EXERCISE DESCRIPTION:
Every line of the listing below should be written out exactly.
━━━━━ DATA EXCERPTS
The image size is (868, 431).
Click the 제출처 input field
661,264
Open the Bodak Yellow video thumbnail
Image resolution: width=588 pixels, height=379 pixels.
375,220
━━━━━━━━━━
EXERCISE OUTPUT:
The image size is (868, 431).
Click the 제출처 input field
661,264
Open the Bodak Yellow video thumbnail
Image resolution: width=588 pixels, height=379 pixels.
375,220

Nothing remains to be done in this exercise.